Любопытен разговор, случившийся между Фёдором Норушкиным и отцом его Андреем Ильичом вскоре после того, как первый (несомненно, с согласия последнего) по причуде обзавёлся незлобивым болотным выродком.
– Где едят и пьют, там лайно не испражняют, – сказал старик сыну. – Держи своё чудище от Побудкина подальше – сдаётся мне, из тех оно демонов, бродячих волхов, что башню чёртову хотят под дьявольскую лапу прибрать, чтобы реки крови неповинныя полиять, омрачать свет страха ради и царство лукавого в мире начернять. Я-то бы на мужиков сторожихинских токмо не полагался, а прежде всего шелепами её медяными попарил и глаза ей выколупал – так-то поспокойней было б.
– А коли безвинна она? – возразил Фёдор. – Тогда через те шелепы сквозь землю пропадёшь и будут тебя в жупеле огненном черви ясти.
– Типун на язык! Я уж край могилы зрю – тебе впредь чёртову башню блюсти.
– Наставь, батюшка, несмыслен я в этом.
– Придёт срок, Бог наставит. Исполнишь волю Его – быть тебе светом одеянну и небом прикрыту и в горних одесную от Спаса сидеть. А нет – как червь сгинешь, как неплодное дерево посечён будешь, как блудник и хищник на суде вышнем явишься, как тать и убийца и всякому человеку лицемерец окаянный...

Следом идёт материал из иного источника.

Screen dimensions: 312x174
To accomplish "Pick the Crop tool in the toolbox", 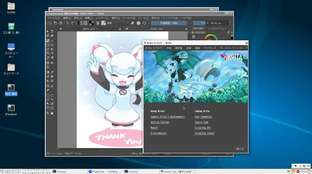I will pos(48,67).
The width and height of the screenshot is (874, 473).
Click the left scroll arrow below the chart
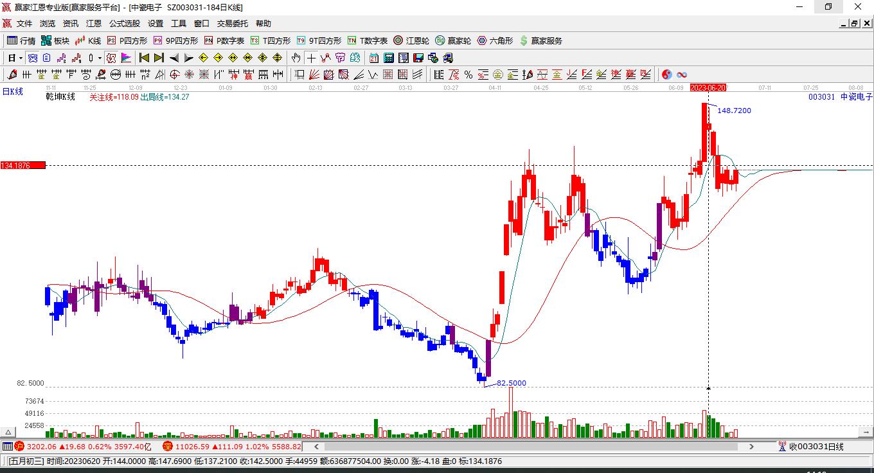[x=316, y=446]

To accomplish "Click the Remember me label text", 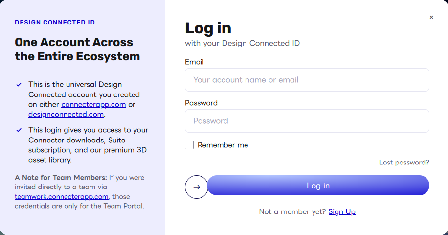I will (223, 145).
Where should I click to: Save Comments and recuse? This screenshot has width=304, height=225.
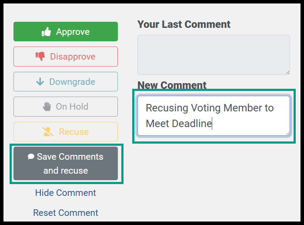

Итак, Фёдор Норушкин не был склонен считать Марфу Мшарь бродячим волхом, что по преданию должны предохранять чёртовы башни от праведного очищения, – он держал её скорее за человеческое существо, которое Господь сотворил либо в скверном настроении, либо в назидание прочим смертным, либо в порыве одному Ему доступного остроумия. Такова была для Норушкина Марфа – ничего сатанинского, просто нелепый болдырь. А кем для неё мнил себя Фёдор? Пестуном, опекуном, ангелом-хранителем, ловким сергачом – поводырём учёного медведя или просто господином, хозяином, как считал себя хозяином каждой борзой в своей псарне, пусть и вымеска дикой масти, как считал себя хозяином каждой скотины в своём хлеву? Не тем, не тем и не этим. Вернее, всеми понемногу и никем определённо, в незамутнённом виде. Верно также и то, что испытывал он к ней ещё одно чувство – нечто сродни нежности к беспомощному и до крайности наивному существу, сродни умилению, какое вызывает недавно прозревший кутёнок.

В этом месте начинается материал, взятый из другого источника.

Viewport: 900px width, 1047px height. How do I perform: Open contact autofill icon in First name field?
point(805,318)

Догадываясь, что за её несусветным уродством Фёдор углядел человека с разумом и чувством, Марфа распахнула перед ним свою душу, в пучине которой таились от посторонних глаз печальная покорность, жизнелюбие и непреклонное мужество, с которым она сносила свою ужасную судьбу. Марфа знала мир лишь по книгам житий, рассказам дворни и детским воспоминаниям – ребёнком она проводила дни в затворничестве, в вынужденной обособленности, к которой часто бывают приговорены люди телесно безобразные, – благодаря чему её рассуждения о жизни отличались невинностью и трогательной нелепостью. Милостивого человека это не могло не пронять.